The court acted after hearing a presentation from three members of HealthFirst, a Tyler-based third-party administrator which reviews and pays county workers’ and officials’ medical bills. Also attending were Roy Brown and Miriam Hill of The R. Brown Company, a Gilmer insurance agency which handles the county’s medical insurance.
HealthFirst Director of Underwriting Kevin Hall said the changes will lower the county’s overall health care costs “a little bit.”
Under changes approved Tuesday, employees must participate in a wellness program requiring certain medical tests and doctor visits.
The revised plan wouldn’t change the in-network deductible, but the deductible for using out-of-network providers rises to $1,500 for a worker, or $3,000 for his/her family. The out-of-pocket maximum increases from the current $2,000 to $4,000 for a worker, and jumps from the current $4,000 to $8,000 for a worker’s family.
(In a statement Wednesday, HealthFirst Marketing Communications Mgr. Trish Terrell, who was not among her firm’s representatives attending Tuesday’s meeting, clarified that “The definition of out-of-pocket costs has changed due to the Affordable Care Act, so changes were required to help keep the county compliant. Out-of-pocket now includes deductibles, co-pays and coinsurance. Previously, it did not.”)
In addition, county employees will pay nothing for 30-day supplies of generic prescription drugs, compared to $15 in the past. But they will pay 20 percent or $50—whichever is less—of the amount of name-brand drugs if no generic is available.
They also will pay 20 percent for name-brand drugs chosen over a generic. In the past, insurance made a flat rate co-payment on name brand drugs.
In-network co-insurance remains unchanged, but under the overall changes, pre-certification will now be required for certain procedures. In addition, “Out-of-network co-insurance was changed from 60 percent to 30 percent to limit county costs,” Ms. Terrell said.
The court also chose Optum to remain as its stop-loss carrier and transplant carrier.
HealthFirst Account Mgr. Rachel Robertson, who made most of the firm’s presentation during a 1-hour and 57-minute discussion of the issue, presented the changes which the court adopted as money-saving measures.
She said that while the county’s health-care costs are expected to come in well under the projected amount for this fiscal year, 69 percent of the pharmacy bill is due to 17 percent of the prescriptions since they are name-brand drugs.
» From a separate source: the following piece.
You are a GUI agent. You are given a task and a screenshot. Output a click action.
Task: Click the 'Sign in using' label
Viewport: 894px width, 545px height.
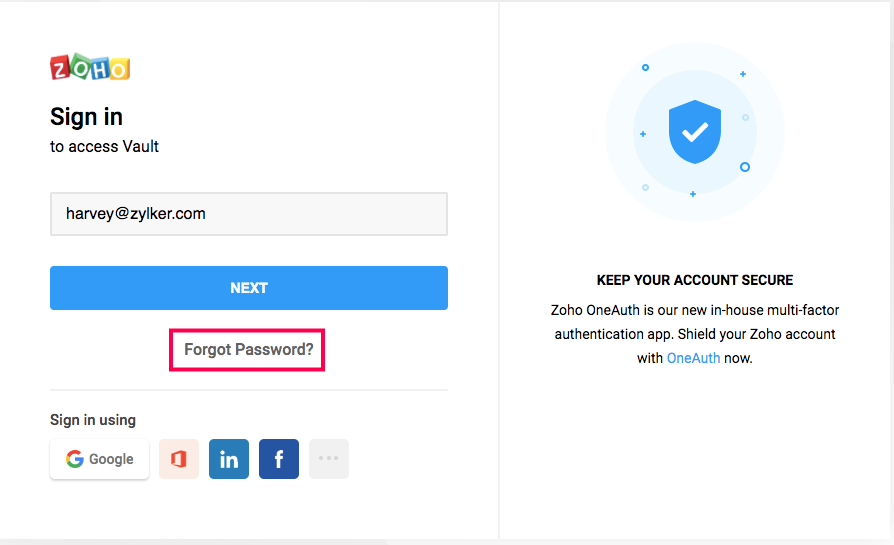click(93, 420)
She proposed pushing employees toward less-expensive generics, but Pct. 3 Comm. Frank Berka said some physicians get commissions from pharmacies for prescribing name-brand medications.
Ms. Robertson also proposed “step therapy,” under which workers wouldn’t take a name-brand drug until they tried a generic equivalent, but the court didn’t accept that change.
She said 26 employees’ use of Nexium or nasal steroids were the “biggest offenders” cost-wise.
When County Treasurer Myra Harris said generic drugs didn’t work for some persons under a step program, HealthFirst Director of Account Services Scott Nassimbeni said a physician can decline to accept prescribing a generic.
Berka complained that “we asked to have help” from county workers in containing costs, but they said no because the benefit costs them nothing.
He also said two other counties’ officials he spoke with were “amazed” that Upshur’s deductible was only $500 since theirs was $1,000. Ms. Robertson replied that not that many Upshur employees have met the $500 deductible.
And while June was a “rough” month cost-wise, she said, “We’re very, very well pleased” at how expenses have gone overall.
“You offer fabulous benefits,” Ms. Robertson told the court, adding “(you) can be conservative and still offer the benefits you’ve been offering your employees.”
Pct. 2 Comm. Cole Hefner expressed the desire to know “what can we do to sustain our current benefits as long as we can.”
Said Ms. Robertson, “I want to keep as close to what you’ve got as I possibly can.”
However, after she suggested reducing the benefit for out-of-network costs, Nassimbeni told the court, “I think your out-of-network (cost) is your biggest risk.”
Ms. Robertson also discussed a wellness program for employees, saying certain workers who aren’t going to a doctor or taking medication for a certain condition should be contacted within the parameters of the program.
Nassimbeni said that if those workers hung up the phone without acting, they will eventually cost the county a “significant amount in claims.”
“You’ve got to make behavioral changes is the point,” Nassimbeni said. “If I’m not willing to do the right things for my own health,” he asked, should all county residents “bear the burden?”
“This is for. . .your people to get healthy,” he added.
Berka said a wellness program “is not a negative,” but a “win-win for everybody.” Ms. Robertson added that those who don’t participate would pay for people who do, but “I don’t think we’re going to have that many people not want to do it.”
Said Berka, “The employees better jump on board (by participating in the wellness program to prevent more serious illness), or it’s going to cost a fortune” for them and the county for years to come.